Research Status and Hotspots of Quantum Computing

doi:10.3778/j.issn.1002-8331.2303-0487

Abstract

Abstract: Exploring the international research status, hotspots and future development trend of quantum computing is significant for China’s strategic deployment and technological planning. The literature related to quantum computing collected in the Web of Science database from 2007 to 2021 is taken as the research object. Based on bibliometric and content analysis methods, text mining and visualization analysis tools are used to explore the research status in this field from the dimensions of publication trend, major countries, institutions, researchers, hotspots, and development trends. Studies have shown that： quantum computing literature presents an increasing trend year by year; the United States ranks first in literature number and citations per article, and has strong scientific research strength; China has a group of influential institutions and scholars in this field, but the cooperation intensity between institutions is low; research hotspots are distributed in quantum algorithms, quantum computing models, the physical realization of quantum computers and the application of quantum computing; research frontiers focus on quantum computing model and the application in artificial intelligence, cryptanalysis and other fields.

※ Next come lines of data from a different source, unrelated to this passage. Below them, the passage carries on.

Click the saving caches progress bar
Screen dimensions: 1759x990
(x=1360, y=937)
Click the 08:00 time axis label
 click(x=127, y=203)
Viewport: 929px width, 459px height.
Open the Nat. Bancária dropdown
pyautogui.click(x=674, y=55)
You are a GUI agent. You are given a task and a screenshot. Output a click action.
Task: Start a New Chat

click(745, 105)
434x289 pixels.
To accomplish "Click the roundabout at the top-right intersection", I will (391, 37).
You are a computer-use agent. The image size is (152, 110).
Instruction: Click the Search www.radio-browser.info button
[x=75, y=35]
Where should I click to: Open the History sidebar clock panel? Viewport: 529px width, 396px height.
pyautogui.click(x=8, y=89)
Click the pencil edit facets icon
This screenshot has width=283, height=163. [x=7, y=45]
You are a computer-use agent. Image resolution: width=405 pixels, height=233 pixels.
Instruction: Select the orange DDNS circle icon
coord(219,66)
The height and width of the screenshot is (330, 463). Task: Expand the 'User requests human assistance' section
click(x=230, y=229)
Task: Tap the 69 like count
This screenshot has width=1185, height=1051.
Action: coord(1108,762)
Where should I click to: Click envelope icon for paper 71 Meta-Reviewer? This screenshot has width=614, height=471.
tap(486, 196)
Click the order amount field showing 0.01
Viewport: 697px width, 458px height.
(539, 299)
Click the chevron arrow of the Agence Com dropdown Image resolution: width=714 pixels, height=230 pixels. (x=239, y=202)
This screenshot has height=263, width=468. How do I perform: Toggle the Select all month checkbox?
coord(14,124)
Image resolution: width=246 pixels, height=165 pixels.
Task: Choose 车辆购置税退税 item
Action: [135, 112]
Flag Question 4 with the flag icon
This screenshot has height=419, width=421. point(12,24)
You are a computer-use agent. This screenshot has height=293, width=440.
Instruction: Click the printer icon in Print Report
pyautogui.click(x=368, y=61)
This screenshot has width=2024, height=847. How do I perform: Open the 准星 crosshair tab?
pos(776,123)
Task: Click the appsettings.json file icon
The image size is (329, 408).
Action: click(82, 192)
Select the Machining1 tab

Key words: quantum computing, bibliometrics, content analysis, knowledge mapping, research hotspot

摘要： 探究量子计算领域国际研究态势、研究热点和发展趋势对我国在该领域的战略部署和科技规划具有重要的借鉴和参考意义。以Web of Science数据库2007—2021年收录的量子计算领域的文献作为研究对象，基于文献计量和内容分析的方法，利用文本挖掘和可视化分析工具从发文趋势、主要国家、研究机构、研究人员、研究热点和发展趋势等维度探究该领域的研究态势。研究发现，量子计算领域发文量总体上呈现逐年递增趋势；美国的发文量和篇均被引频次位居首位，拥有雄厚的科研实力；我国在该领域拥有一批有影响力的研究机构和学者，但是机构间合作强度较低；研究热点主要分布在量子算法、量子计算模型、量子计算机的物理实现以及量子计算的应用等方面；研究前沿主要聚焦在量子计算模型研究以及量子计算在人工智能、密码分析等领域的应用。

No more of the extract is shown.